Un académico de la Universidad Iberoamericana de Puebla denunció haber sido detenido arbitrariamente y agredido por autoridades mexicanas durante una escala aérea en Monterrey, situación que afecta directamente a la comunidad universitaria de Puebla. Según su relato, tras la detención permaneció varios días desaparecido en Nuevo León.
En una conferencia explicó que fue retenido por miembros de la Guardia Nacional y mantenido incomunicado en una celda en el municipio de Pesquería, sin que existiera registro oficial de su detención. Afirmó que, antes del traslado, sufrió golpes que le provocaron la fractura de tres costillas, hecho que, dijo, fue comprobado mediante exámenes médicos.

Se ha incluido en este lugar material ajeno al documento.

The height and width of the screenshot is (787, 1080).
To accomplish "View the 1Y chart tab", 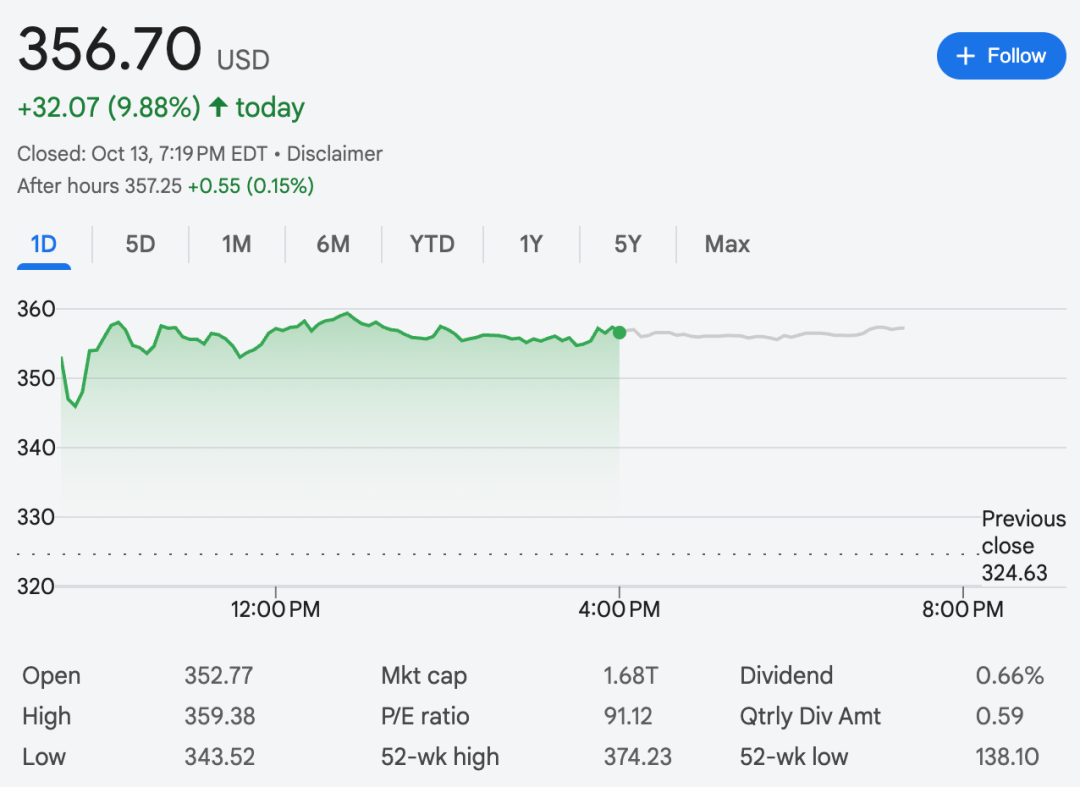I will pos(531,244).
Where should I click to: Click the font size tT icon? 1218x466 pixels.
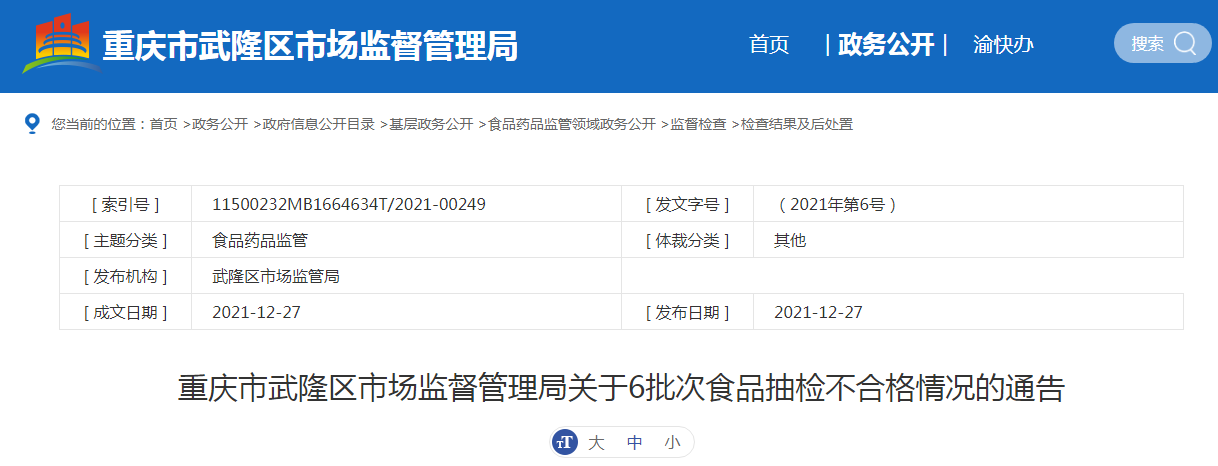pos(565,442)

Tras su liberación aseguró haber quedado desorientado y sin sus pertenencias, lo que le impidió completar su viaje. Al llegar nuevamente al aeropuerto de Monterrey relató que le retiraron objetos personales y le impidieron permanecer en la terminal.
Indicó que la policía lo alejó del aeropuerto, y sin documentos ni dinero quedó en una situación de vulnerabilidad. Explicó que pasó varios días deambulando sin acceso a alimentos ni agua ni a asistencia institucional, y que quedó “prácticamente orillado a una situación de calle”.
De acuerdo con su testimonio, fue localizado por una patrulla vinculada a una clínica de rehabilitación en el municipio de Juárez, cuyos ocupantes lo confundieron con una persona en situación de calle y lo trasladaron al centro, donde permaneció inconsciente durante varios días. Posteriormente recuperó la conciencia y pudo identificar su identidad y lugar de trabajo.
El académico denunció la ausencia de registro en el Registro Nacional de Detenciones y sostuvo que no se le informaron sus derechos ni se le permitió comunicarse con familiares. También afirmó que no recibió atención médica adecuada y denunció un posible trato discriminatorio hacia ciudadanos colombianos, señalando además que los colombianos que trabajan en México están obligados a llenar un preingreso con todos sus datos.